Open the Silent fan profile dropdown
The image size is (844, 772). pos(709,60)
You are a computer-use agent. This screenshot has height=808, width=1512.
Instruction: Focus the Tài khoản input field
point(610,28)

┄┄┄┄┄┄┄┄┄┄┄┄┄┄┄┄┄┄┄┄

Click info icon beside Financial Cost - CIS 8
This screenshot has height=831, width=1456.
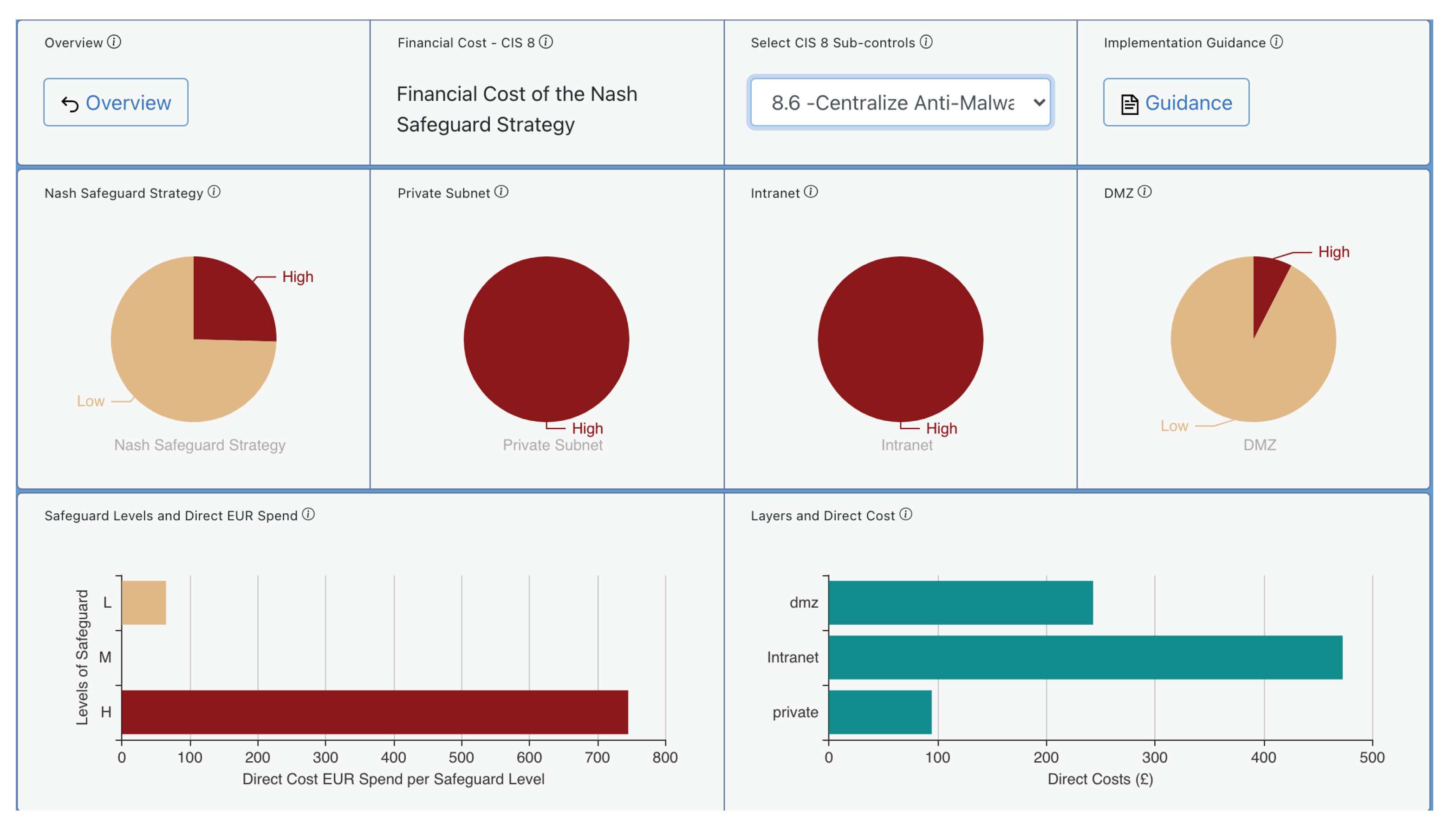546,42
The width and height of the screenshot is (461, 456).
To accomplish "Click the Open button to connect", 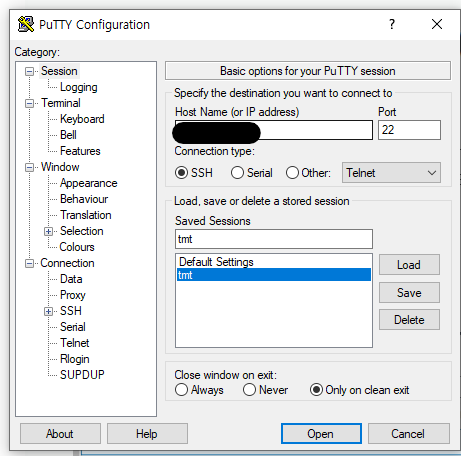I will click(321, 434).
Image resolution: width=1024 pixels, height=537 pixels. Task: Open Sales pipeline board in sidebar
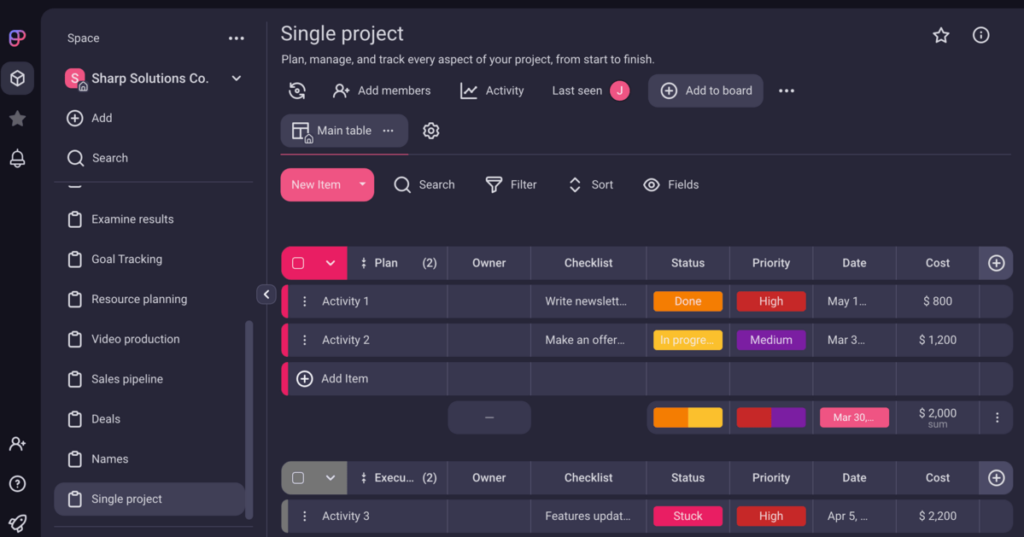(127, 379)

┄┄┄┄┄┄┄┄┄┄┄┄┄┄┄┄┄┄┄┄

--- THE TASK ---
Edit the listing from the line containing "Open the Silent fan profile dropdown" down through the line containing "point(610,28)", swapping "input field" for "text box" and keeping everything else identical. Return only those lines.

--- TASK RESULT ---
Open the Silent fan profile dropdown
The image size is (844, 772). pos(709,60)
You are a computer-use agent. This screenshot has height=808, width=1512.
Instruction: Focus the Tài khoản text box
point(610,28)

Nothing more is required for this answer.